【短編小説】イッツオーケー

自分のことなら、何度だって抱きしめてきた。

色のついた世界から、白黒の世界へ繋がる扉を閉めれば、簡単に涙が溢れた。
突然の雨のように泣き出す私を、手で優しくさすった。

24時間は、意外とたいしたことない事で削られていく。
朝が動き出し、今日の占いが流れている。
ぼんやりと朝礼を聞いた後、私は外回りに出る。
何も決まらない会議では、次に会議する日程を決める。
使い古したボロ雑巾のまま行われる長い終礼。
週に1度、全社員へ送られる役員からの動画。
会長からのお言葉は、ありがたい気がしたいし、そうじゃない気もした。
何かをした訳ではないのに、気づいたら眠る時間になり、また朝が来る。

私は、多分、生きているというより、死んでいないだけ。
こんな風に思っているのは、なぜなのだろう。


"ブーブー"

鉛のような体をソファに沈めていた時、それは、母からの着信だった。

「もしも〜し」

「あら、もしもし〜、久しぶりに電話出たわね。

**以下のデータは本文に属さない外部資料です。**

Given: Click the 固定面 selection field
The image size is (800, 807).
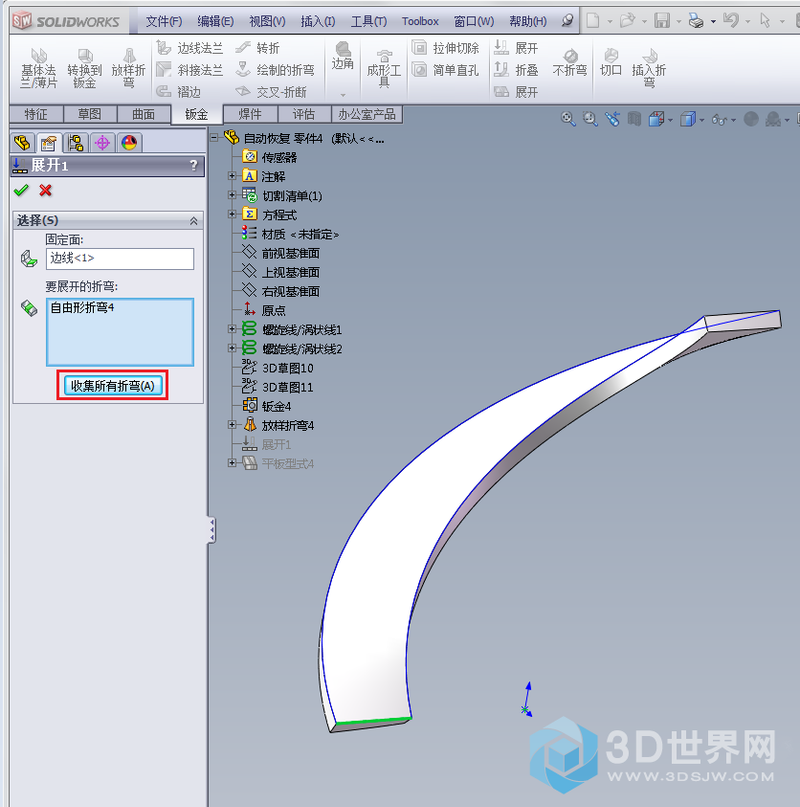Looking at the screenshot, I should click(x=119, y=259).
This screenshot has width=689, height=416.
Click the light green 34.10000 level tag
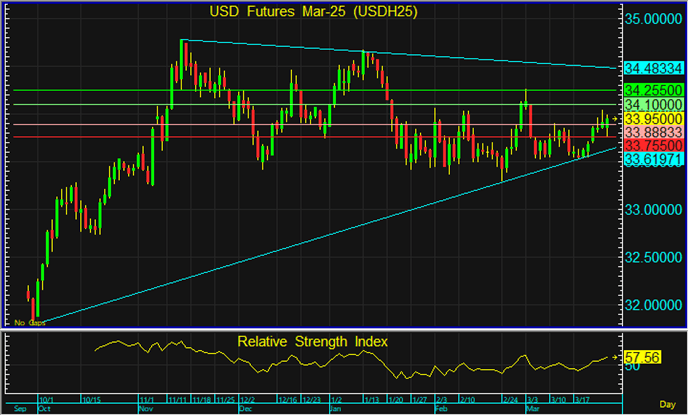pyautogui.click(x=653, y=104)
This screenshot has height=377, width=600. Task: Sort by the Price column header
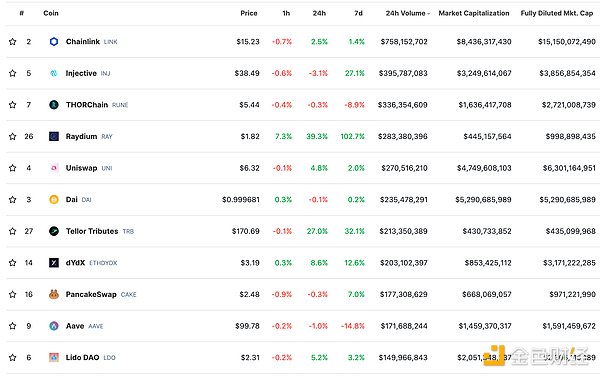(x=249, y=13)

風邪ひいてない?元気にしてる?」

「うん、ちょっと仕事忙しくて。元気だよ〜。お母さんは?」

「私も元気よ〜。あ、そうそう。あんた木村 加奈恵ちゃん覚えてる?」

「あぁ〜、中学ん時の?その子がどうしたの?」

「こないだ家に来てくれて、たまたま近く来たからって、タイムカプセルの手紙届けてくれたのよ〜。あんた、同窓会行かなかったでしょ」

「あぁ〜、仕事だったし。久しぶりに実家帰りたいから今週末取りに行くよ」

その子の名前を聞くのは久しぶりだった。

あれは、中学2年の時。
今思えば、上履きが無くなったくらい大したことではなかったけれど、当時の私にとって、それは大事件だった。
しかし、大事件だったのは、上靴を隠されたからではなかった。
私には、中学で初めてできた友人がいた。
入学式の後、新しいクラスに集められた私たち。名簿順の私の後ろが彼女だった。
私の背中をチョンチョンと指でつついて、「筆箱忘れちゃった!シャーペン貸して!」と屈託のない笑顔で笑う彼女は、まるで昔から仲が良かったかのように、私の壁を軽く飛び越えてきた。
友人になるのに、時間はかからなかった。何でも話せる、大切な存在だった。

上履きがなくなった次の日、学校へ行くと彼女は、別の女子グループの輪に入って、楽しそうに話していた。
私のことは、まるで見えていないようだった。
そして、卒業までずっと私に話しかけてくることはなかった。
私はそれ以降、人と関わるのが怖くなってしまった。
学校を休みがちになり、中学で培われなかった社交性が、高校に入って突然開花するはずもなかった。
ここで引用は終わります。